Texto e Ilustração: Rita

Quem não sonha com uma maternidade como a que vem nos livros, que parece fácil e super fixe? Durante uma conversa telefónica do tipo terapia-parental, descobri que sempre fui uma mãe calma até ao momento em que, bem, fui mãe.

Mãe calma: Acaba de ter o seu primeiro bebé, o mundo é lindo e às flores, está um pouco abalada pelo parto mas os livros prometem uma vida de sonho;
Mãe em polvorosa: O bebé berra, não dorme, o corpo está esquisito e cansado, dores em todo o lado, o que parecia fácil e lindo afinal é difícil e não está lá ninguém a ajudar;

Mãe calma: Corre tudo sem sobressaltos, a licença de maternidade não é propriamente um período de férias mas o bebé ajuda e dá para manter um sorriso no rosto apesar das cólicas;
Mãe em polvorosa: Como se já não bastasse o bebé não mamar e ter cólicas durante períodos intermináveis, ter de ouvir os palpites das pessoas a dizer o que é o melhor para ela e para o seu bebé é a cereja no topo do bolo. Engole vários sapos e chora quando está sozinha  (Mas hey, não estás sozinha!);

Mãe calma: O bebé é um santo, ri-se a toda a hora e faz sestas incríveis que dão tempo para fazer alongamentos, tomar um banho de imersão e passar um hidratante na pele.  Devia ser sempre assim;
Mãe em polvorosa: As sestas do bebé são mais curtas que o flash de uma máquina fotográfica, não há tempo para tomar banho e com sorte os dentes lavam-se ao pôr-do-sol. Mas quem é que teve esta ideia? 
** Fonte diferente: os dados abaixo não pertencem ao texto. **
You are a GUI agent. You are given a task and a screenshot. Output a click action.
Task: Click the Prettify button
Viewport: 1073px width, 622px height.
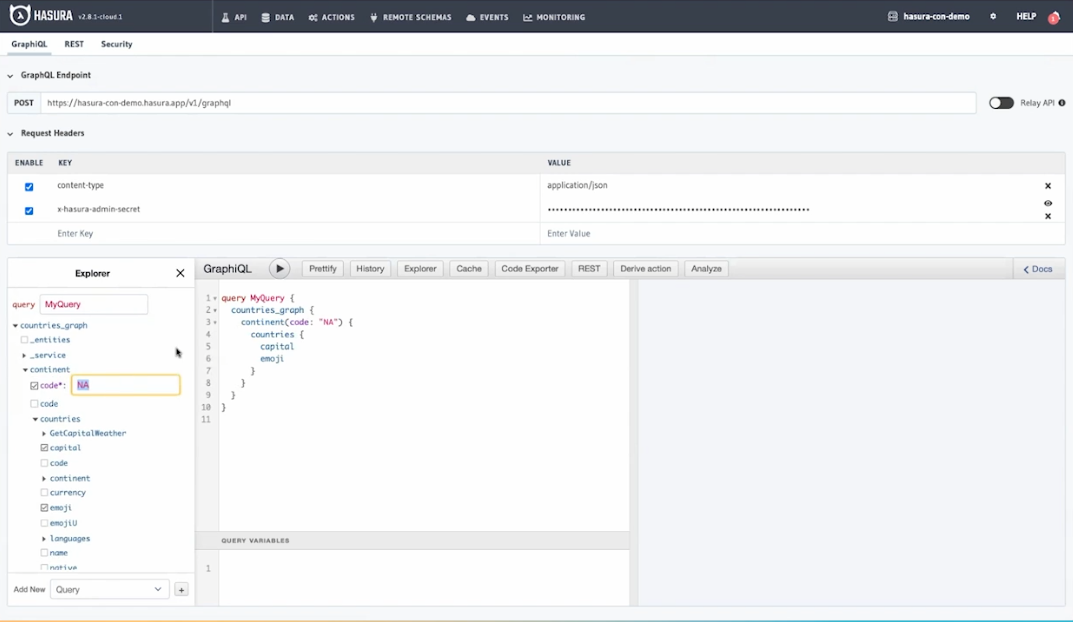(322, 268)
Mãe calma: Deita o seu bebé às 20h e ele dorme até às 8h da manhã. Nos dias maus chora à meia-noite porque perdeu a chucha;
Mãe em polvorosa: Levanta-se de 20 em 20 minutos acordando precisamente no momento em que acabou de cair no sono profundo porque a criança não consegue dormir. Na melhor das hipóteses ainda não regressou ao trabalho. Quando já regressou os olhos ameaçam saltar das órbitas, no mínimo, e a vontade é de matar alguém a a sangue frio;

Mãe calma: Vai com os miúdos ao parque e eles brincam enquanto ela lê o seu livro favorito no banco do jardim. Os putos trepam às árvores, esfolam-se todos mas o romance é ainda melhor do que ela pensava;
Mãe em polvorosa: Vai para o parque com as crianças, rói-se toda de cada vez que os miúdos fazem equilíbrio na cerca e como se não bastasse estar atenta de cada vez que a sua criança faz um som, também fica em sobressalto cada vez que o filho de outra pessoa faz um som. É de arrancar os cabelos. Sai do parque um bocado mais cansada;

Mãe calma: Os filhos parecem saídos de um conto antigo, brincam com os brinquedos no quarto e no fim arrumam tudo dentro das respectivas gavetas. Bem, mais ou menos, mas aguenta-se;
Mãe em polvorosa: Tem de arrancar os putos da frente da TV porque eles não querem deixar o ecrã e quando finalmente consegue que eles brinquem sossegados no quarto, descobre que pintaram a parede com guache verde alface, cortaram o cabelo ou estão a empilhar cadeiras para se porem à janela;

Mãe calma: Passa vários meses a planear a decoração do quarto da criança e no fim fica tão bonito que parece saído de uma revista internacional.
Mãe em polvorosa: Passa vários meses a planear a decoração do quarto da criança e no fim a criança passa mais tempo no seu quarto que no quarto de sonho que lhe era destinado, porque não quer dormir sozinha. O miúdo passa lá tão pouco tempo que conclui que mais valia ter aproveitado aquela divisão para fazer uma biblioteca, ou um atelier;

Mãe calma: Faz um jantar delicioso com o pai dos miúdos e comem juntos. Quando os putos vão para a cama bebem um copo de vinho e o romance está no ar;
Mãe em polvorosa: Havia planos para fazer um jantar de família espectacular, mas estalou uma birra de cansaço e as coisas saíram um bocado de controlo por isso uma sopa e as sobras de ontem vão ter de servir. Durante o jantar os miúdos decidem que não gostam, vão à casa de banho fazer cocó pelo menos uma vez e precisam de companhia durante 45 minutos para adormecer. Quando o pai volta para a sala nós já adormecemos no sofá e os pratos ficaram na mesa. Mas somos uma família feliz à mesma.